A biology professor at Mount Allison University is heading up a study on the link between stress and appetite.

Neuroscientist gets $80K to investigate area of brain responsible for regulating stress, appetite

Neuroscientist Karen Crosby is researching an area of the brain responsible for regulating both stress and appetite. (CBC)

A biology professor at Mount Allison University is heading up a study on the link between stress and appetite. 

Neuroscientist Karen Crosby has received a grant worth more than $80,000 from the Canada Foundation for Innovation for her research, which is focused on a small, little-understood region of the brain that regulates both stress and appetite.

Karen Crosby received $80,000 from the Canada Foundation for Innovation for her research. (Mount Allison University)
She's currently studying that part of the brain in rats.

"If we can understand the mechanisms that underlie appetite regulation on how stress influences that in rats, it would provide significant insight into what is happening in humans," said Crosby.

"So we can begin to hopefully develop therapeutic interventions to help combat this obesity epidemic or even tackle eating disorders.
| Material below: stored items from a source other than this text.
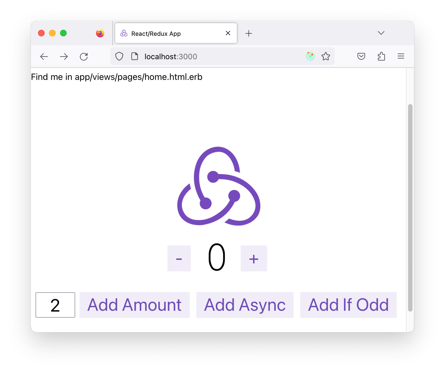The height and width of the screenshot is (373, 445).
Task: Click the page site information icon
Action: point(135,56)
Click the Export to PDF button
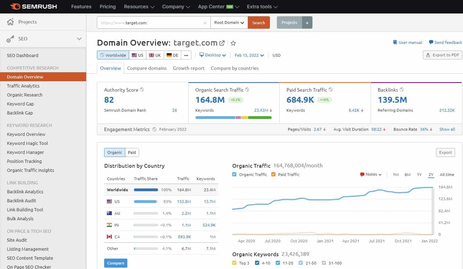This screenshot has width=463, height=269. tap(442, 55)
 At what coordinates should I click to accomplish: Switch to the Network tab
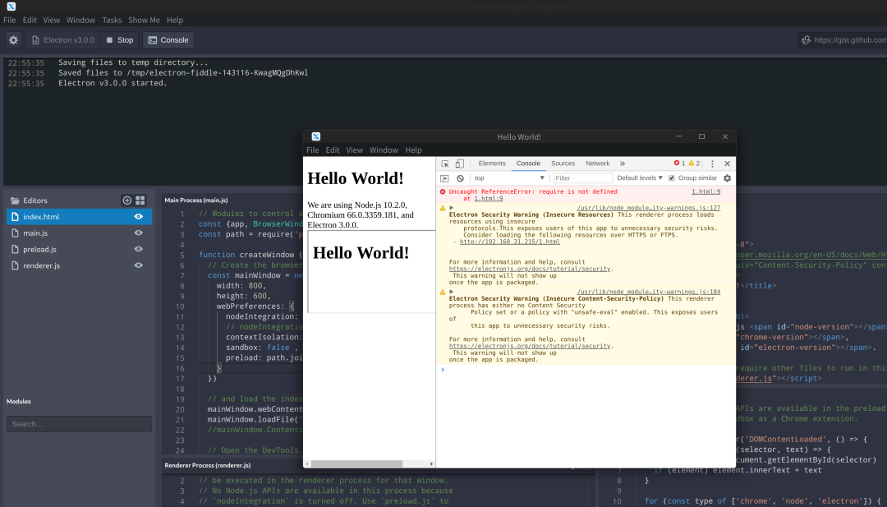(x=597, y=164)

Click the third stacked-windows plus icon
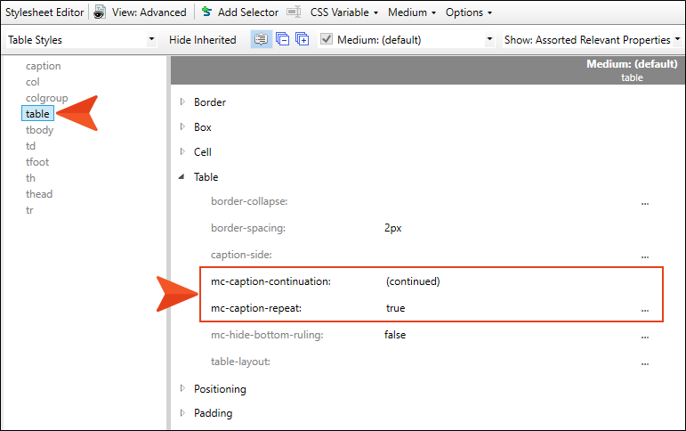(x=302, y=40)
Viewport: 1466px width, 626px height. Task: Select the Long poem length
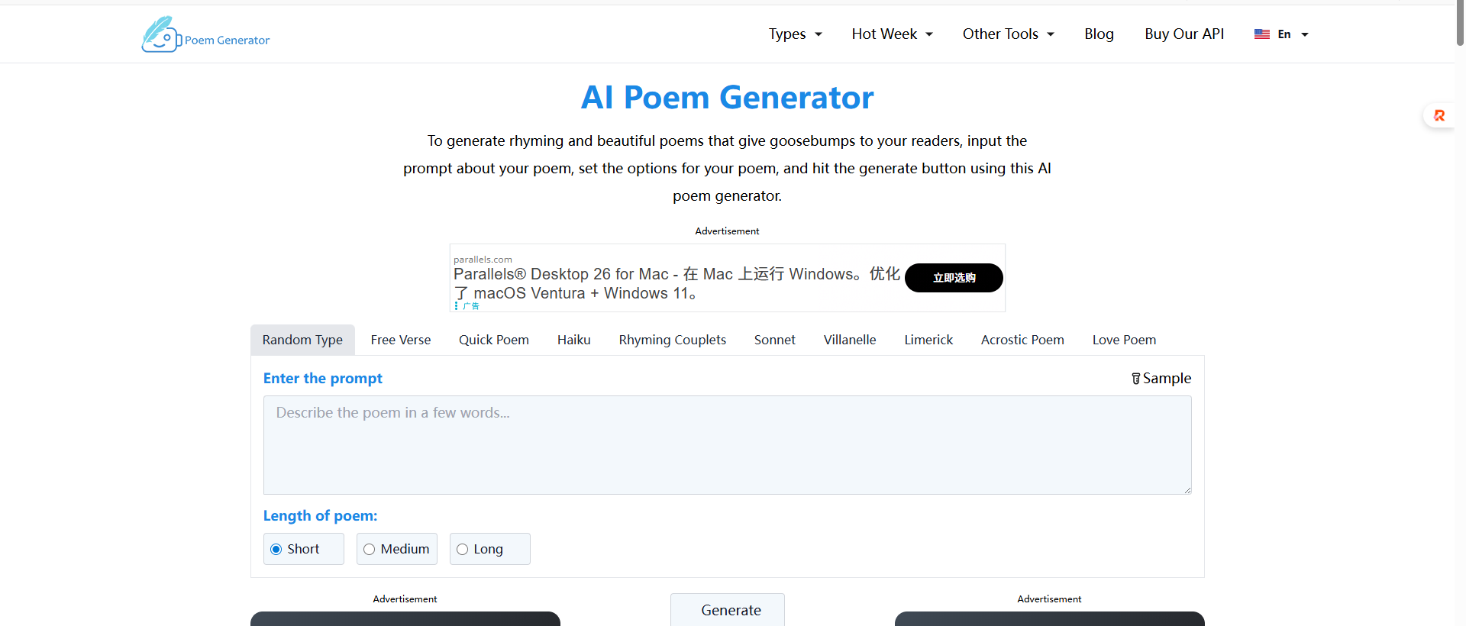(x=463, y=550)
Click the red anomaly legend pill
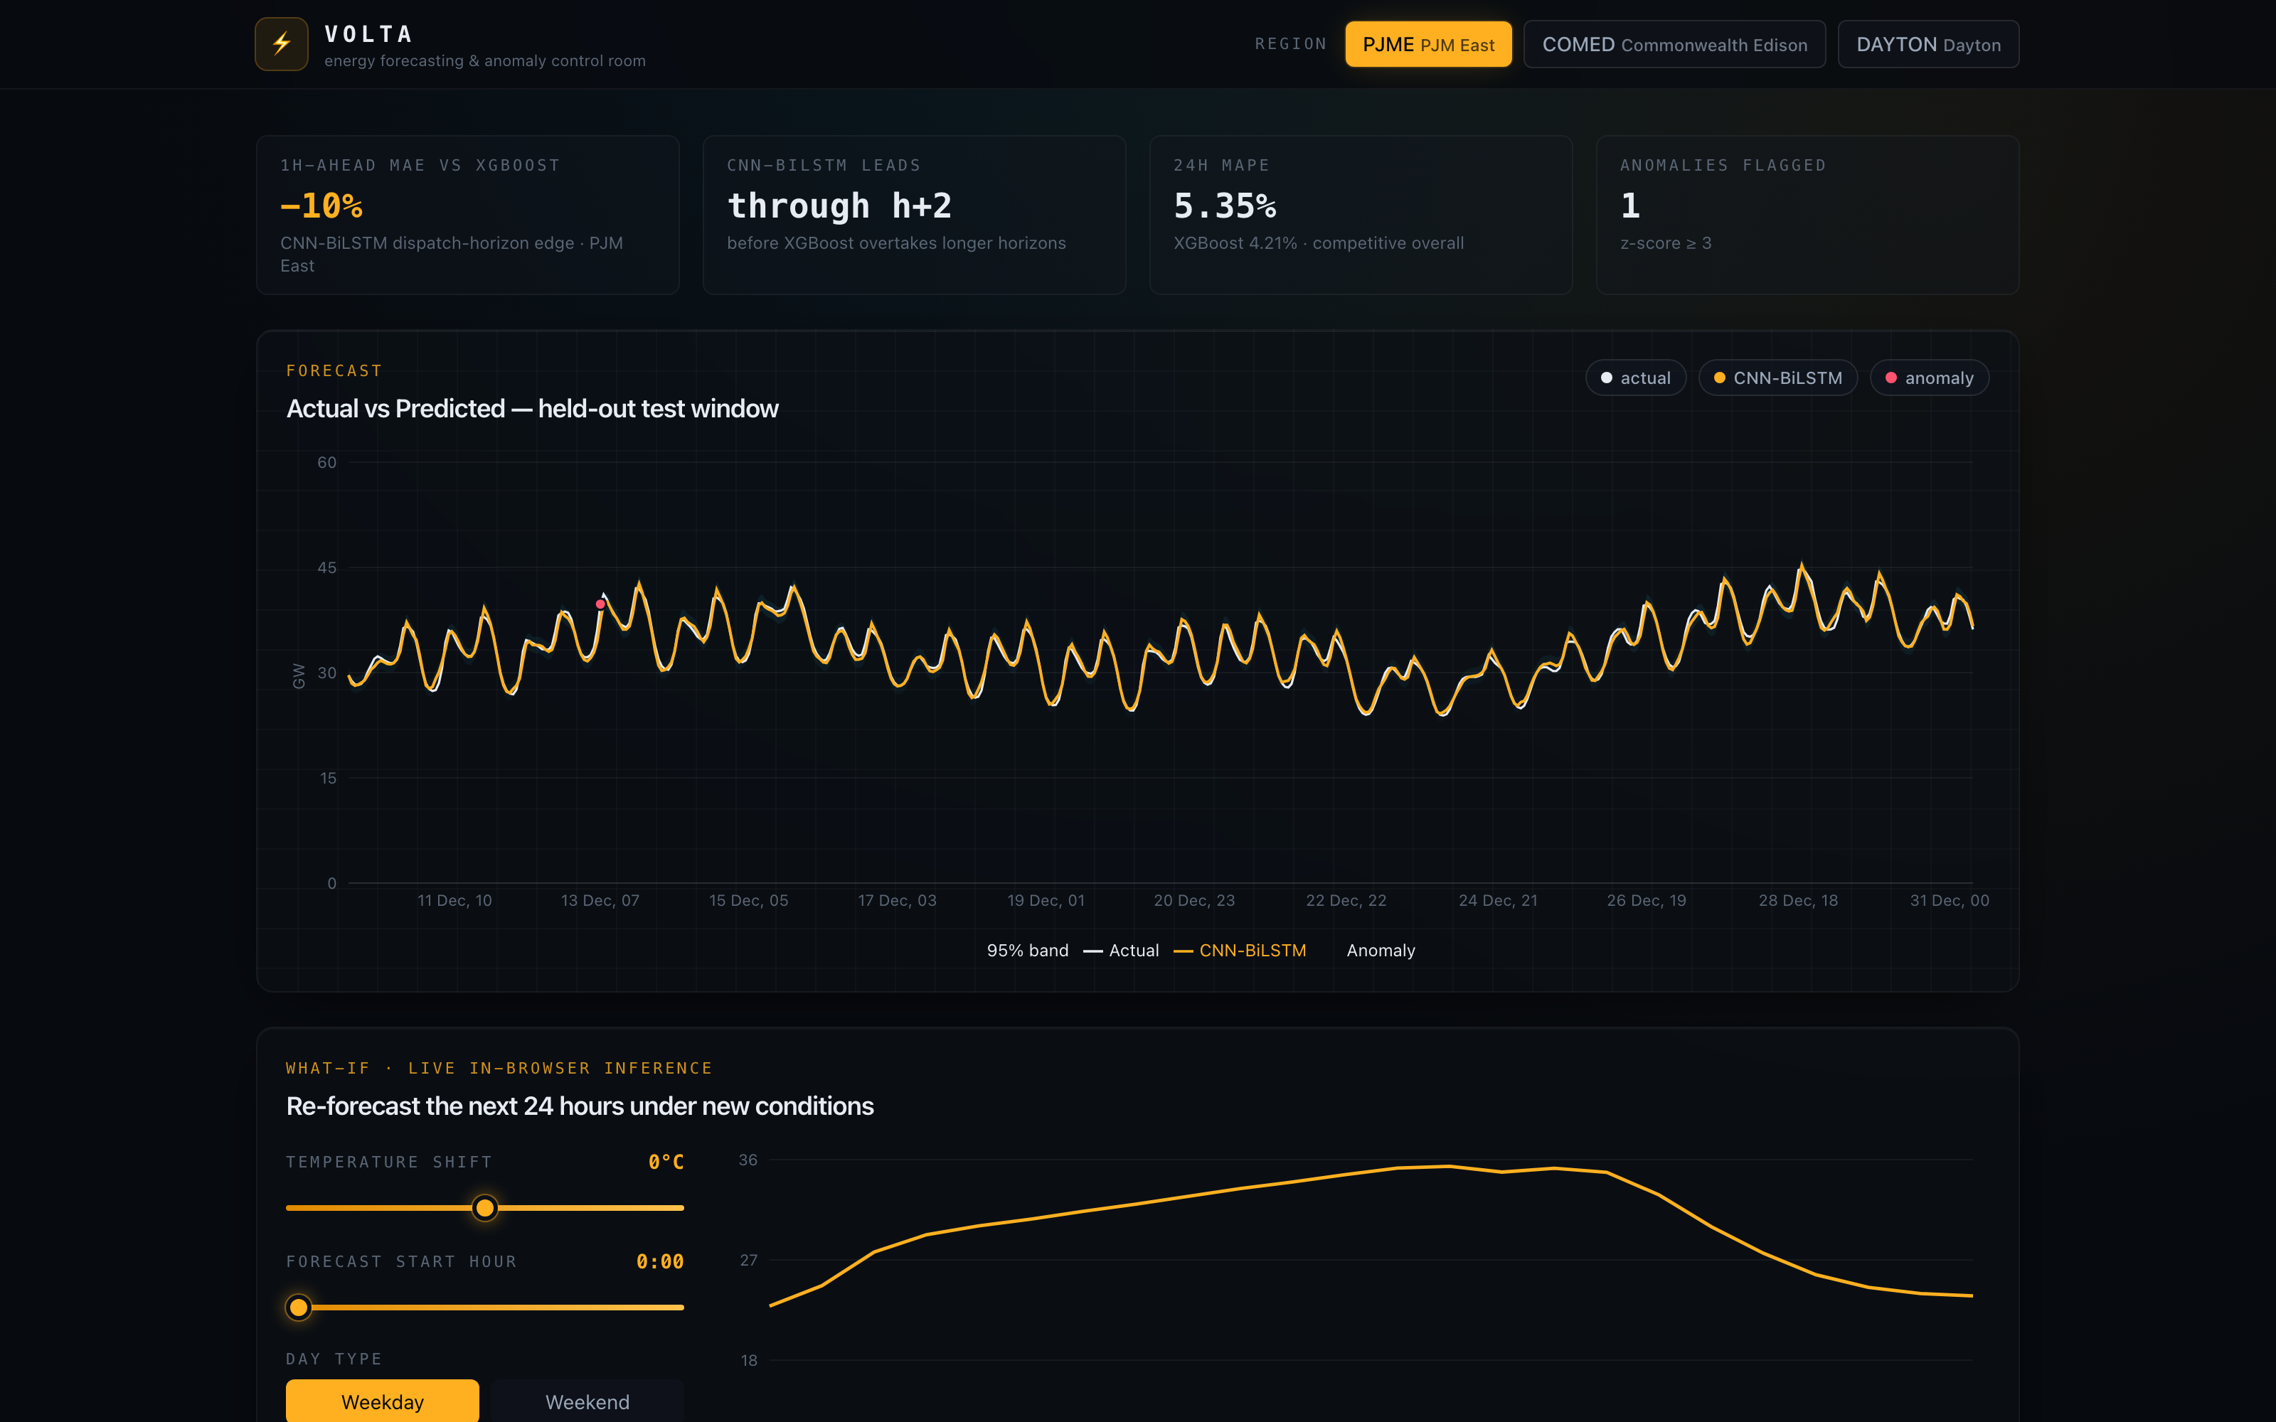Screen dimensions: 2276x1422 coord(1929,378)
There are a number of ways that this could eventually benefit humans."

The foundation grant will help pay for new equipment that will allow Crosby to record electrical activity from neurons in the rats' brains.

Annick Poirier, a registered dietitian with Moncton YMCA, spends a lot of time working with people who are trying lose weight. She says she would love to know more about this subject.

"Most of the clients that I do see on a regular basis, definitely stress is always a factor, so it will definitely be very interesting to find out more about that."